In our last post, we explored various ways of potentially avoiding deportation before removal proceedings are underway. In this post, we will continue discussing defenses to deportation that may be more applicable in the event that you or a loved one has already been through a removal hearing.
One of the most common ways to avoid removal is to appeal the judge's ruling for deportation. When you file an appeal, the ruling will be reviewed by the Board of Immigration Appeals. You will not have to present your case again; the BIA will look over everything that has already happened and make a decision about whether the lower court's decision was correct. If they reach a different decision, you may be able to avoid deportation.

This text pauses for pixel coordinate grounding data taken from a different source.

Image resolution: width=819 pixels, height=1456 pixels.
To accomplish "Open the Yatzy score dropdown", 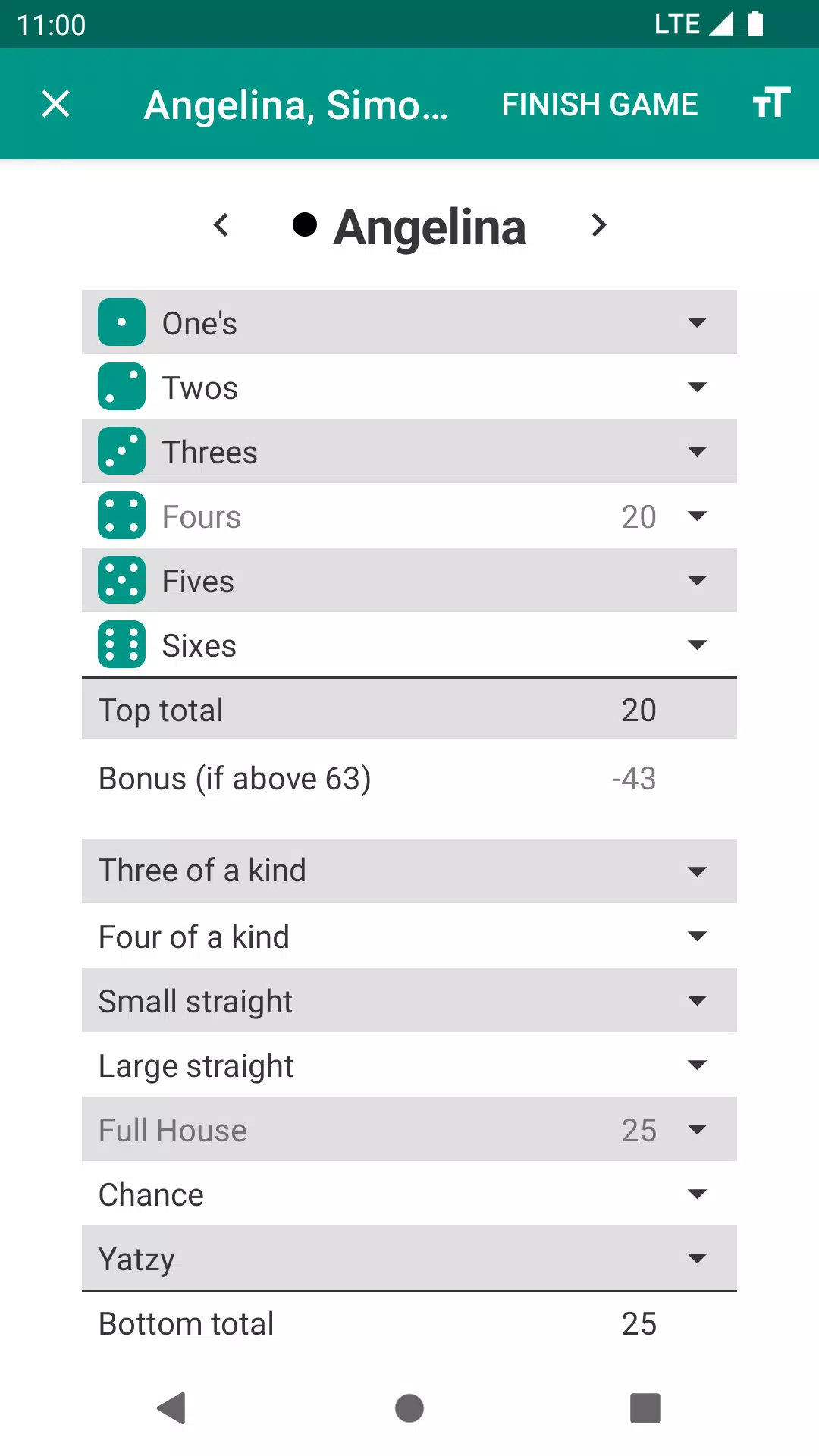I will coord(696,1259).
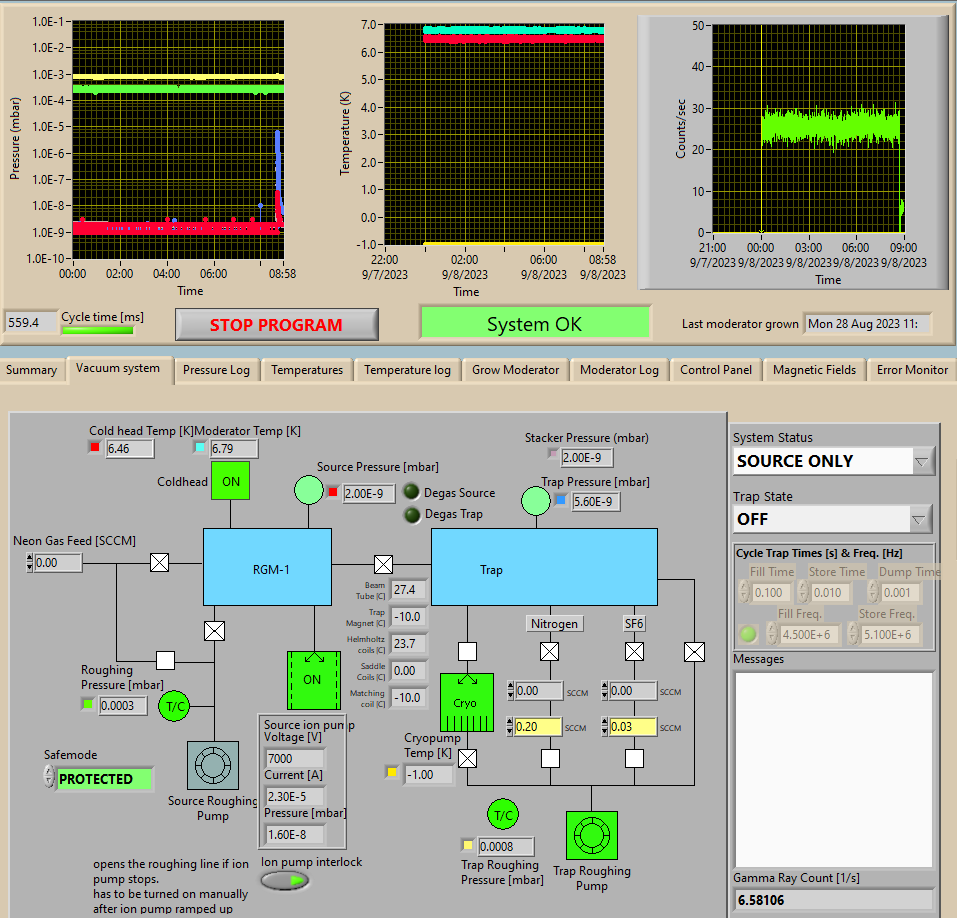Screen dimensions: 957x918
Task: Click the green Cryo pump icon
Action: [466, 702]
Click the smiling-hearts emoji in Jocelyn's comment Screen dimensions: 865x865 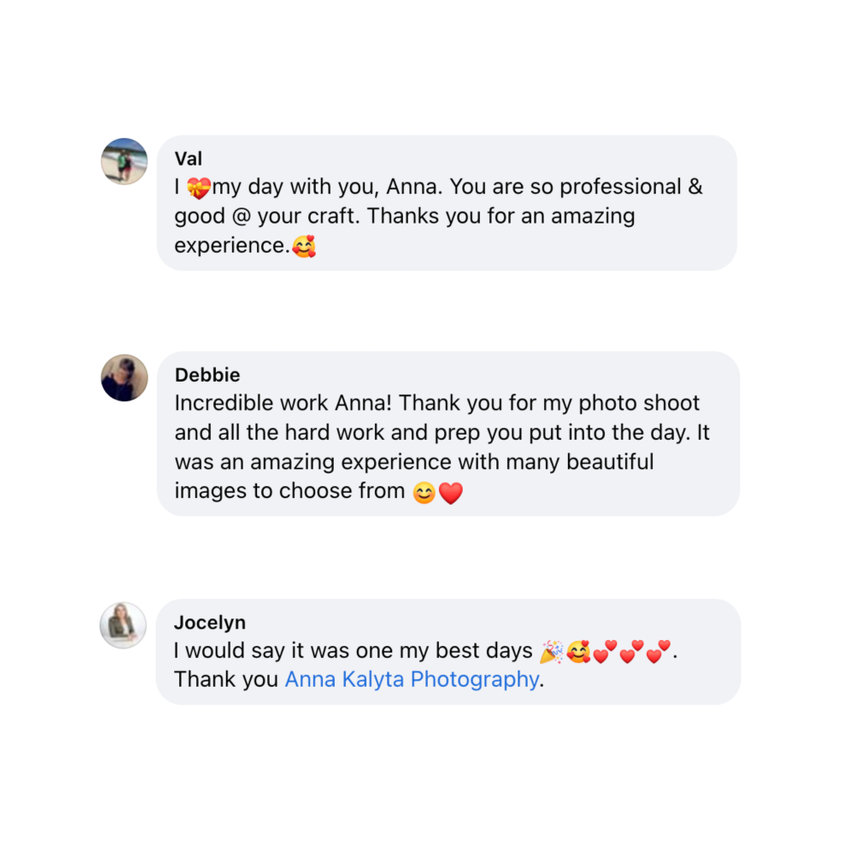pyautogui.click(x=578, y=652)
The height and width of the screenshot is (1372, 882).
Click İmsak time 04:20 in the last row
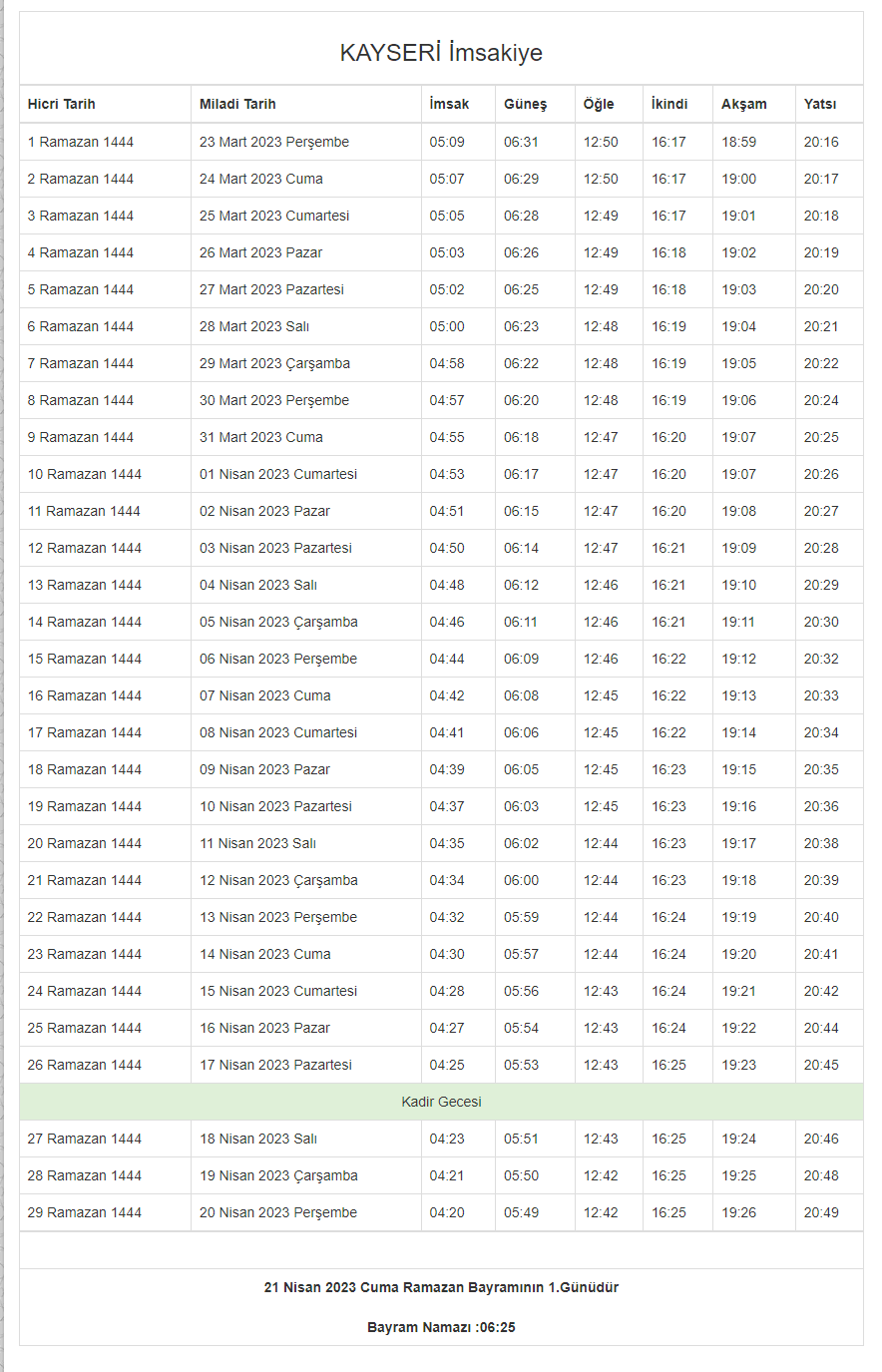(x=447, y=1212)
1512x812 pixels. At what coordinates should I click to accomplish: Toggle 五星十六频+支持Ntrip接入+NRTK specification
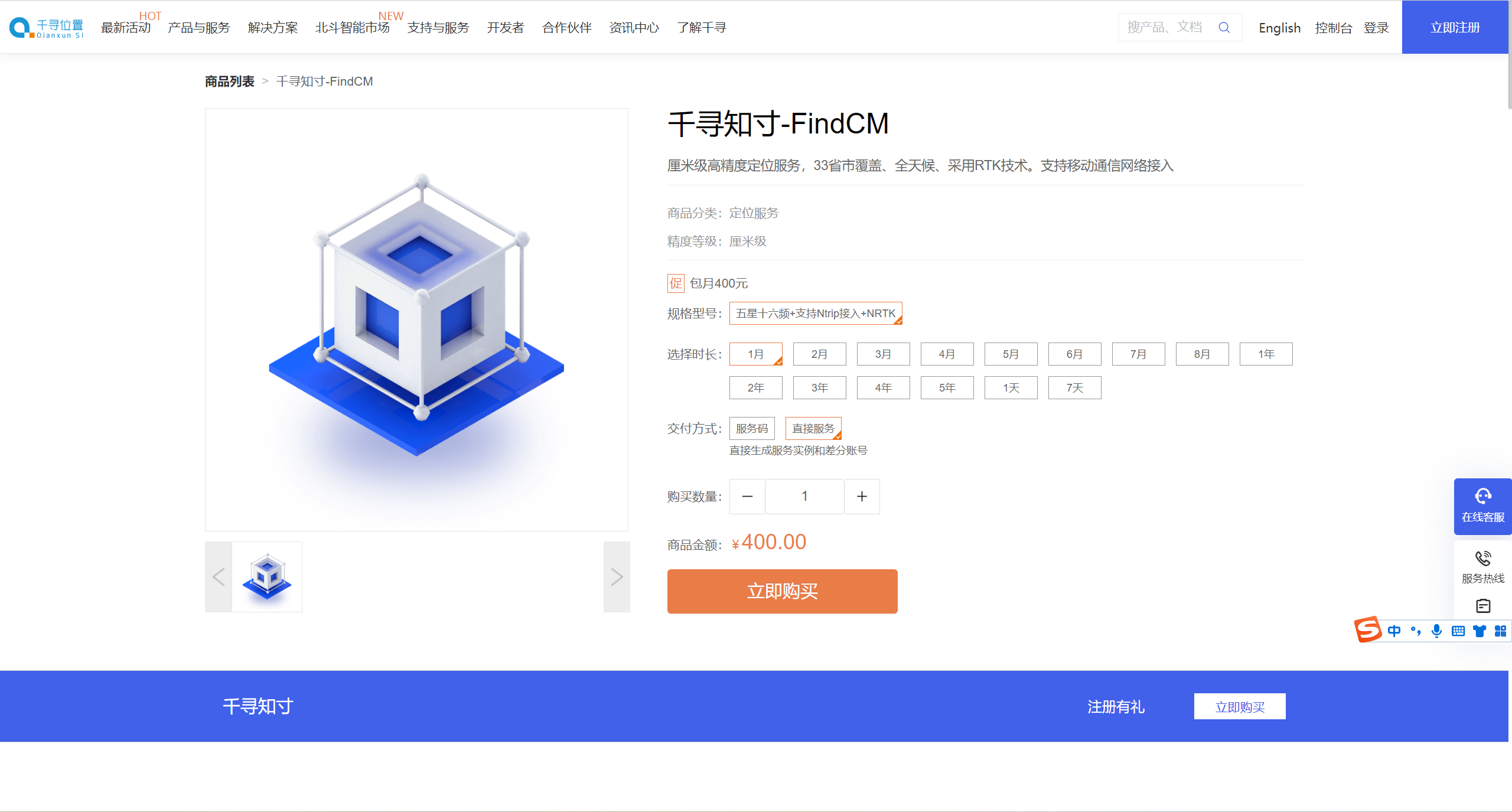pos(813,313)
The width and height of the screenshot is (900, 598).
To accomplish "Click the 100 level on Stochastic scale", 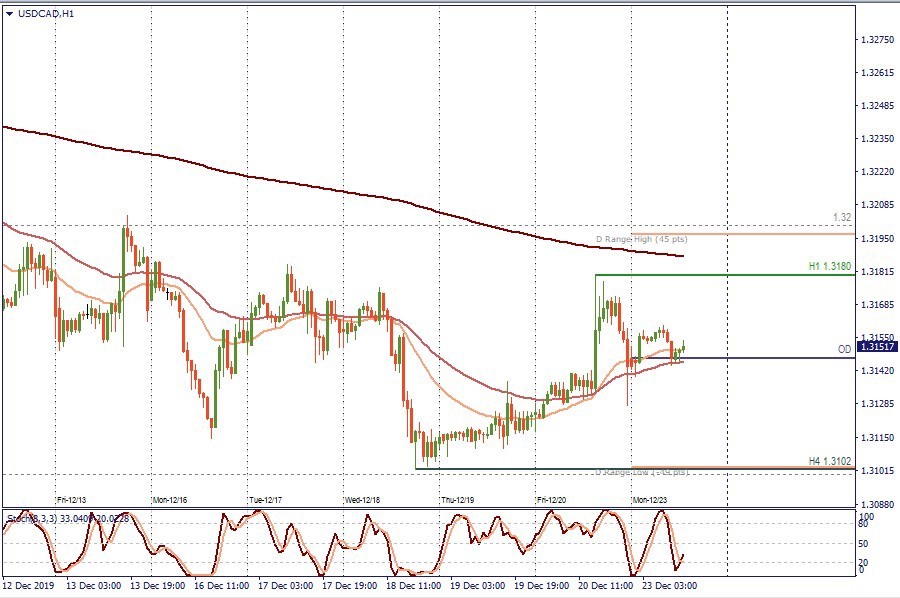I will [x=868, y=516].
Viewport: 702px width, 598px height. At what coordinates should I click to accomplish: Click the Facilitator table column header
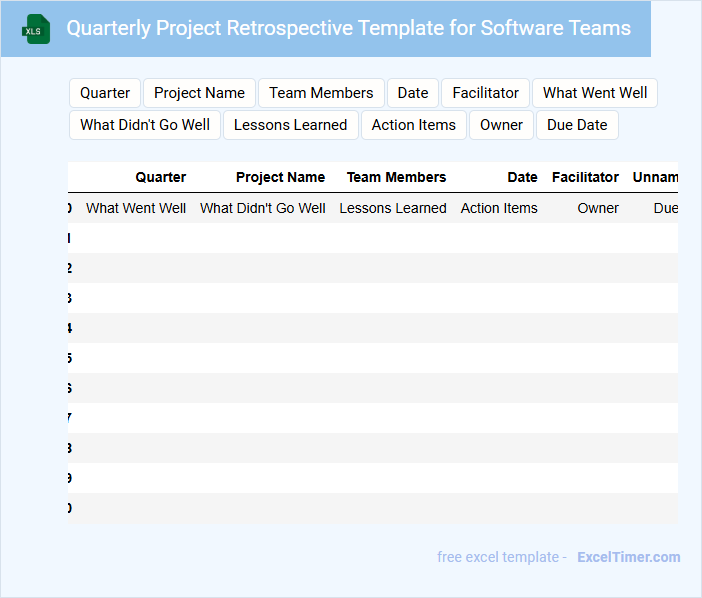point(585,177)
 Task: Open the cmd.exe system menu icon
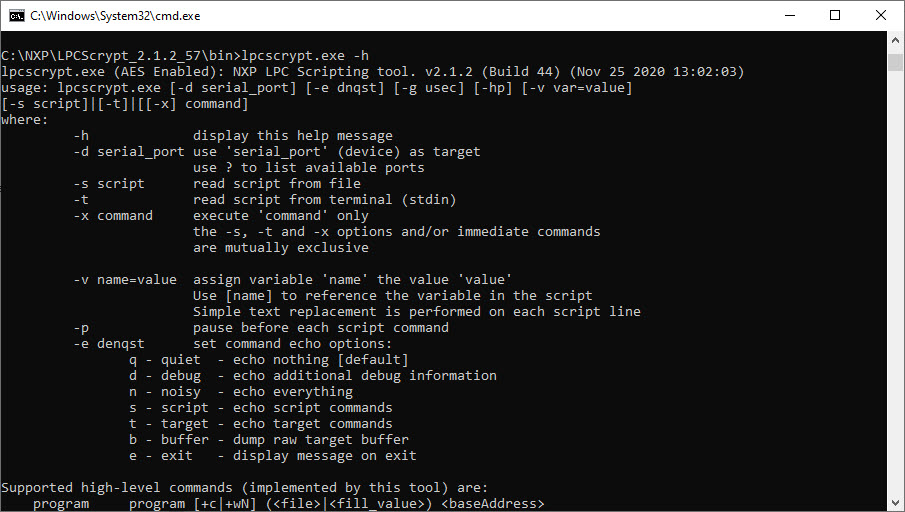(17, 15)
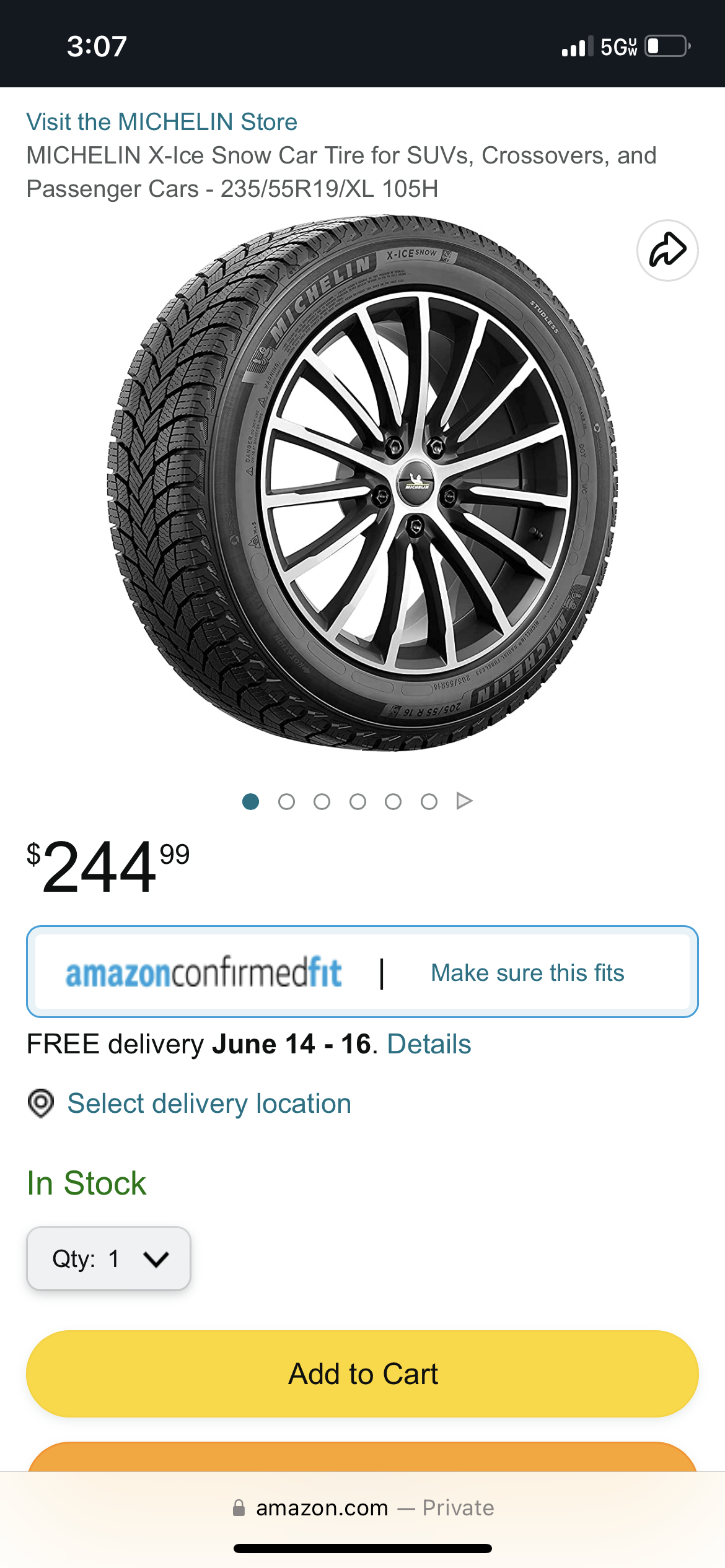Viewport: 725px width, 1568px height.
Task: Tap the Qty dropdown chevron arrow
Action: click(x=156, y=1259)
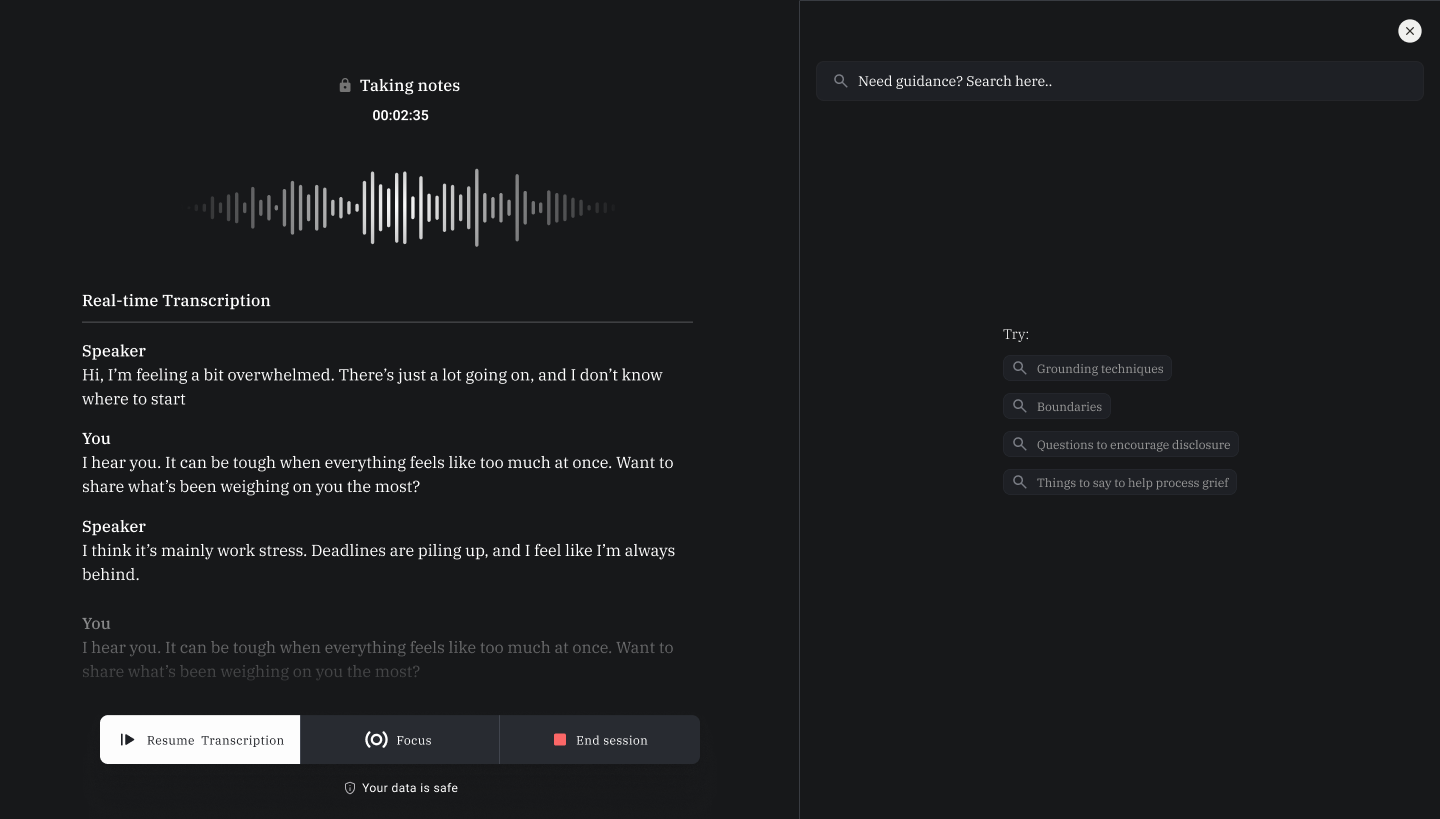End the current session
Viewport: 1440px width, 819px height.
pyautogui.click(x=600, y=740)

As stated in this article on the U.S. Department of Justice website, cancellation of removal can be pursued even if the removal order is based on a criminal conviction. In some cases, a person can avoid deportation if they are able to establish that they have "good moral character" and have engaged in far more positive acts that should outweigh a criminal indiscretion. However, people convicted of certain crimes, like those involving drugs, typically are not eligible.
It is crucial to understand that all the options we have discussed in these past two posts are not available to every person in every situation. There are specific requirements that must be met. There is also a clock ticking. Pursuing an appeal or judicial review must be done within a certain time frame. Failure to do meet these deadlines could make it impossible to try and avoid removal.
Whether you are fearful that you may soon face removal orders or have already gone through a hearing, you need to understand that you have options and you don't have to deal with this difficult situation alone. Working with an attorney can help protect yourselves and your loved ones and hopefully stay together in the U.S.